Take the line that contains "Task: Open the Display resolution dropdown" as the first and the last line of the material as the final one; set down exactly the lines in that span.

——

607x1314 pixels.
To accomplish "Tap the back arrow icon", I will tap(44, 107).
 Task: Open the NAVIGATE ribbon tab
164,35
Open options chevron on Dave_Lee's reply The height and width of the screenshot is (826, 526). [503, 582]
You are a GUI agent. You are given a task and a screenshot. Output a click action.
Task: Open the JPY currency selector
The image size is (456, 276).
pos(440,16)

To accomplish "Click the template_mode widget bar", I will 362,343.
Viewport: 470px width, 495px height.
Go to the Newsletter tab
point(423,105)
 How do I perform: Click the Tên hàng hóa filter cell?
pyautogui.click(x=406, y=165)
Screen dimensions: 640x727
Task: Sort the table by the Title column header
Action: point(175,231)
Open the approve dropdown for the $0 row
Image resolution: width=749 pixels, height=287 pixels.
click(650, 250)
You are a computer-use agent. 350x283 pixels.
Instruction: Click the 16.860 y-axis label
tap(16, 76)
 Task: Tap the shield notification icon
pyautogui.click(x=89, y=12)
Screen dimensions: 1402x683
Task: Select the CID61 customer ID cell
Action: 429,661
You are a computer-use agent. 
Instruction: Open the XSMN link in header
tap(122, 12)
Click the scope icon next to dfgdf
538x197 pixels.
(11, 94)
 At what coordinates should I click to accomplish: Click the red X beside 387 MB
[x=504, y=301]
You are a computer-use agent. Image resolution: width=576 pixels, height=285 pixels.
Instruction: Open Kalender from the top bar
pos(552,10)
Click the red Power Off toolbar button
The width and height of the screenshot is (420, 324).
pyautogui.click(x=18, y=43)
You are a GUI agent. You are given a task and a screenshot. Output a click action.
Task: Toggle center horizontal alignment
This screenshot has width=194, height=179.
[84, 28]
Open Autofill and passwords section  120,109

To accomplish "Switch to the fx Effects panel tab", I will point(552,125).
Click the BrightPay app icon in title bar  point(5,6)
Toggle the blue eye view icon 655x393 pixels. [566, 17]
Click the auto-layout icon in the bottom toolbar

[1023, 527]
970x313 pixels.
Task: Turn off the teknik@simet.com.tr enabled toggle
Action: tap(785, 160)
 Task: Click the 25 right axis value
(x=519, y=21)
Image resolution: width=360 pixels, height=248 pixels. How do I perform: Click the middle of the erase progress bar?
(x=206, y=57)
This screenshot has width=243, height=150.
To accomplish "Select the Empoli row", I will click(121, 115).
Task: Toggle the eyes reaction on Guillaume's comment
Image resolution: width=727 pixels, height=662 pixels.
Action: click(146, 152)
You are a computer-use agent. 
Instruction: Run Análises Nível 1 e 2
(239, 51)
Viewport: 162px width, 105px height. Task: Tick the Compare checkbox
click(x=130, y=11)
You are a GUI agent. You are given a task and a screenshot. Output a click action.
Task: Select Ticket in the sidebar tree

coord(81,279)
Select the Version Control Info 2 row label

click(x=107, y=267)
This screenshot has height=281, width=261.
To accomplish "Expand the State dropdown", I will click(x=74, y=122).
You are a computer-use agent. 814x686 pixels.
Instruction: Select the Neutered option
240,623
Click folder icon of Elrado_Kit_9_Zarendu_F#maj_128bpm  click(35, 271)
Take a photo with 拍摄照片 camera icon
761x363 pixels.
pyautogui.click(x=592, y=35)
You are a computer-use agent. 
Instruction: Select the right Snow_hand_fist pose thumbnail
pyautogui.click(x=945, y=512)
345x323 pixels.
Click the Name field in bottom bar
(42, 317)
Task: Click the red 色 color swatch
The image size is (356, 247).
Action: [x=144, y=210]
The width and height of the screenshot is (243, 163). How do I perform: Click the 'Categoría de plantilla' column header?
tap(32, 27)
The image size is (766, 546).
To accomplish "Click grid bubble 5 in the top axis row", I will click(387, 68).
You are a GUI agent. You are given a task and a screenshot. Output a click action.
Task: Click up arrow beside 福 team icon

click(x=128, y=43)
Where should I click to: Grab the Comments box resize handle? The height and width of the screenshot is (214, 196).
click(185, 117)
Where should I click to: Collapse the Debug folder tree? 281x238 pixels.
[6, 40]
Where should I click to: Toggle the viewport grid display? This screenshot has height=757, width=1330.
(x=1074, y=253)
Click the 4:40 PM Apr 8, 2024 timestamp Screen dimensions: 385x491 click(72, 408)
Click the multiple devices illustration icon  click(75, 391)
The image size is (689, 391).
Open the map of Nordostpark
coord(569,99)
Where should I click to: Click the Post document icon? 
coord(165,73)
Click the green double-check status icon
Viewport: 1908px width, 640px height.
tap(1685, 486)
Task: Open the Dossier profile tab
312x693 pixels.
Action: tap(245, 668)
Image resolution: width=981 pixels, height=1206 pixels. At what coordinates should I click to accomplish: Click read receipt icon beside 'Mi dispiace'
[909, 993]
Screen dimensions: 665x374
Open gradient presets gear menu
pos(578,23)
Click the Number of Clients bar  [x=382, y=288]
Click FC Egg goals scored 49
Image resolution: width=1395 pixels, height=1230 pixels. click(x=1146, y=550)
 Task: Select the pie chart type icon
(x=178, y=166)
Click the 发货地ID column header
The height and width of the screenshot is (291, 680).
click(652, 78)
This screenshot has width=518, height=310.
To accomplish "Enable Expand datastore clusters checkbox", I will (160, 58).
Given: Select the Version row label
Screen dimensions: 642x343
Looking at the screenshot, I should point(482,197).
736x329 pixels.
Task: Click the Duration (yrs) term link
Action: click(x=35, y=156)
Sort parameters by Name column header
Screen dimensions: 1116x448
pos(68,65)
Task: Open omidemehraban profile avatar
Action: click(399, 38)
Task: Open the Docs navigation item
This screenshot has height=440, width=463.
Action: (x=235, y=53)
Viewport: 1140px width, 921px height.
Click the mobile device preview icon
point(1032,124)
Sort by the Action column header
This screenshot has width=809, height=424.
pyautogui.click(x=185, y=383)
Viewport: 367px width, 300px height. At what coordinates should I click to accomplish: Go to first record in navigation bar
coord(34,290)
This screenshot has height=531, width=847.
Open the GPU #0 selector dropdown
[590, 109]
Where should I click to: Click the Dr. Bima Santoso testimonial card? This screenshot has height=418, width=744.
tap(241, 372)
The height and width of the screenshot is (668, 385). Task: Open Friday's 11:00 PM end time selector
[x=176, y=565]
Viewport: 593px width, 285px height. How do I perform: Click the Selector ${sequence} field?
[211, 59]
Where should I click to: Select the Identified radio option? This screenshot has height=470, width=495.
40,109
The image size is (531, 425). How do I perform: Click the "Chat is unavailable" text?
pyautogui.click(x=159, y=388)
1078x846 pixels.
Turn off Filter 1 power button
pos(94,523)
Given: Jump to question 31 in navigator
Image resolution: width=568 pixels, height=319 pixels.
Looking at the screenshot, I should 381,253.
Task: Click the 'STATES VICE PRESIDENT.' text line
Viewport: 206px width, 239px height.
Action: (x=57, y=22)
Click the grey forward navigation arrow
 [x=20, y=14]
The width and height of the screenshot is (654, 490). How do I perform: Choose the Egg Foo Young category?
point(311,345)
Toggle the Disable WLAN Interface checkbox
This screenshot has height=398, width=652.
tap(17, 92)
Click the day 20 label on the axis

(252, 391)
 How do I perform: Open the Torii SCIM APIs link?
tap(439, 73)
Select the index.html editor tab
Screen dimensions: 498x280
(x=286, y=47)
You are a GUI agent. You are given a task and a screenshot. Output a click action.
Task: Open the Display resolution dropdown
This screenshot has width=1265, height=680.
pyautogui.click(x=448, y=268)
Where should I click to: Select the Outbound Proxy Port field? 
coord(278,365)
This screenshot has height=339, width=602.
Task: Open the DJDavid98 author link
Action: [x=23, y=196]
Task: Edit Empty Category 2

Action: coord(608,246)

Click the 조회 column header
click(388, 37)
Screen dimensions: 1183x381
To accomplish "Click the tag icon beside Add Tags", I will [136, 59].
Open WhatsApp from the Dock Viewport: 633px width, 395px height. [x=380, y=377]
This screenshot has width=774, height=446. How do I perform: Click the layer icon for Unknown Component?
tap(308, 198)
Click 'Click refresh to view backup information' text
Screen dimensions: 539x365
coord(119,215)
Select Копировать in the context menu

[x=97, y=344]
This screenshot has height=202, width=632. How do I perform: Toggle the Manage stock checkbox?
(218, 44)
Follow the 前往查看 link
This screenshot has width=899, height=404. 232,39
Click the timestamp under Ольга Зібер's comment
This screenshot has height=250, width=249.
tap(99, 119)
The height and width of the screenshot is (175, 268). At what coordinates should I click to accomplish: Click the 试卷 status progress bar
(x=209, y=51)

——

### Answer section
Task: Open the Display resolution dropdown
This screenshot has width=1265, height=680.
pyautogui.click(x=448, y=268)
Where should I click to: Select the Outbound Proxy Port field? 
coord(278,365)
This screenshot has height=339, width=602.
Task: Open the DJDavid98 author link
Action: [x=23, y=196]
Task: Edit Empty Category 2

Action: coord(608,246)

Click the 조회 column header
click(388, 37)
Screen dimensions: 1183x381
To accomplish "Click the tag icon beside Add Tags", I will [136, 59].
Open WhatsApp from the Dock Viewport: 633px width, 395px height. [x=380, y=377]
This screenshot has width=774, height=446. How do I perform: Click the layer icon for Unknown Component?
tap(308, 198)
Click 'Click refresh to view backup information' text
Screen dimensions: 539x365
coord(119,215)
Select Копировать in the context menu

[x=97, y=344]
This screenshot has height=202, width=632. How do I perform: Toggle the Manage stock checkbox?
(218, 44)
Follow the 前往查看 link
This screenshot has width=899, height=404. 232,39
Click the timestamp under Ольга Зібер's comment
This screenshot has height=250, width=249.
tap(99, 119)
The height and width of the screenshot is (175, 268). At what coordinates should I click to accomplish: Click the 试卷 status progress bar
(x=209, y=51)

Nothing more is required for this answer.